The term *adaptive network* is sometimes used to denote a network whose topology changes with time in a way that interacts with dynamics on the network. For an introduction see:

* Thilo Gross and Bernd Blasius, [Adaptive coevolutionary networks: a review](http://rsif.royalsocietypublishing.org/content/5/20/259.full.html), _Journal of the Royal Society Interface_ **5** (6 March 2008), 2597–271.

A quote:

> A network consists of a number of network nodes connected by links (....) The specific pattern of connections defines the network's topology. For many applications it is not necessary to capture the topology of a given real-world network exactly in a model. Rather, in many cases the processes of interest depend only on certain topological properties (Costa et al. 2007). The majority of recent studies revolve around two key questions corresponding to two distinct lines of research: what are the values of important topological properties of a network that is evolving in time? And, how does the functioning of the network depend on these properties?

> The first line of research is concerned with the dynamics of networks. Here, the topology of the network itself is regarded as a dynamical system. It changes in time according to specific, often local, rules. Investigations in this area have revealed that certain evolution rules give rise to peculiar network topologies with special properties. Notable examples include the formation of small world (Watts & Strogatz 1998) and scale-free networks (Price 1965; Barabàsi & Albert 1999).

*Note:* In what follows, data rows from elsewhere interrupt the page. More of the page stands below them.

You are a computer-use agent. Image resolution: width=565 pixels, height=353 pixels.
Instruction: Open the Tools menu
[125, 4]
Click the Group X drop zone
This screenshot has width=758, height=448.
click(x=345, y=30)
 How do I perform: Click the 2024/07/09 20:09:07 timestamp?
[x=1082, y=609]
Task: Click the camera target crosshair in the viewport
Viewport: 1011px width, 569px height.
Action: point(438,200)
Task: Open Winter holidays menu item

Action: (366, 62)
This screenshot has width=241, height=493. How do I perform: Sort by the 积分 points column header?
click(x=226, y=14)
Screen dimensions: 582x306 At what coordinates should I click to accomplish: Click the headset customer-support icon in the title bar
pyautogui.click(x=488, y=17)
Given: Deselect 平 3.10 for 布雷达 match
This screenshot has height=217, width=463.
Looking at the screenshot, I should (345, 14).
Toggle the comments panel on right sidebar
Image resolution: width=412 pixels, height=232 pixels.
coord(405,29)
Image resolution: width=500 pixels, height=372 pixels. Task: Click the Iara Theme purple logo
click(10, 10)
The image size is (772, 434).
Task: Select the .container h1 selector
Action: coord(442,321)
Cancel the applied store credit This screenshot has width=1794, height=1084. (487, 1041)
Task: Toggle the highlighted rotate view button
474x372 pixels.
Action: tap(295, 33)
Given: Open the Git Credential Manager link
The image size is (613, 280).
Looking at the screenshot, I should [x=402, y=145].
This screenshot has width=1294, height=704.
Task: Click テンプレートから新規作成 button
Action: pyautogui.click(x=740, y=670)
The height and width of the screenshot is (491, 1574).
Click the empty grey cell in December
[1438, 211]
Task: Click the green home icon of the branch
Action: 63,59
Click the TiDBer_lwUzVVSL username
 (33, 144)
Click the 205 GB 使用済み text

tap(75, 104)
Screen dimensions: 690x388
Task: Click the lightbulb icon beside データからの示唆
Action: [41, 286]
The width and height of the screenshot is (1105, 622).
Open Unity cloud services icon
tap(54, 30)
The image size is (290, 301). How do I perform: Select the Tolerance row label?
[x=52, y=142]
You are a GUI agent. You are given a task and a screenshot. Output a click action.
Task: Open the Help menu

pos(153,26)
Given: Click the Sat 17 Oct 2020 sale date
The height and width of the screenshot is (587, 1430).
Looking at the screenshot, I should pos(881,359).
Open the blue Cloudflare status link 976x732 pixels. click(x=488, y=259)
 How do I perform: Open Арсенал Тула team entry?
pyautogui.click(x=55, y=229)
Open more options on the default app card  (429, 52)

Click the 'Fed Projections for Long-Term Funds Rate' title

> The second major line of network research focuses on the dynamics on networks. Here, each node of the network represents a dynamical system. The individual systems are coupled according to the network topology. Thus, the topology of the network remains static while the states of the nodes change dynamically. Important processes that are studied within this framework include synchronization of the individual dynamical systems (Barahona & Pecora 2002) and contact processes such as opinion formation and epidemic spreading (Kuperman & Abramson 2001; Pastor-Satorras & Vespignani 2001; May & Lloyd 2001; Newman 2002; Boguñá et al. 2003). These studies have made it clear that certain topological properties have a strong impact on the dynamics. For instance, it was shown that vaccination of a fraction of the nodes cannot stop epidemics on a scale-free network (May & Lloyd 2001; Pastor-Satorras & Vespignani 2001).

> Until recently, the two lines of network research were pursued almost independently in the physical literature. While there was certainly a strong interaction and cross-fertilization, a given model would either describe the dynamics of a certain network or the dynamics on a certain network. Nevertheless, it is clear that in most real-world networks the evolution of the topology is invariably linked to the state of the network and vice versa. For instance, consider a road network. The topology of the network, that is the pattern of roads, influences the dynamic state, e.g. the flow and density of traffic. But if traffic congestions are common on a given road, it is probable that new roads will be built in order to decrease the load on the congested one. In this way a feedback loop between the state and topology of the network is formed. This feedback loop can give rise to a complicated mutual interaction between a time varying network topology and the nodes' dynamics. Networks which exhibit such a feedback loop are called coevolutionary or adaptive networks (figure 1).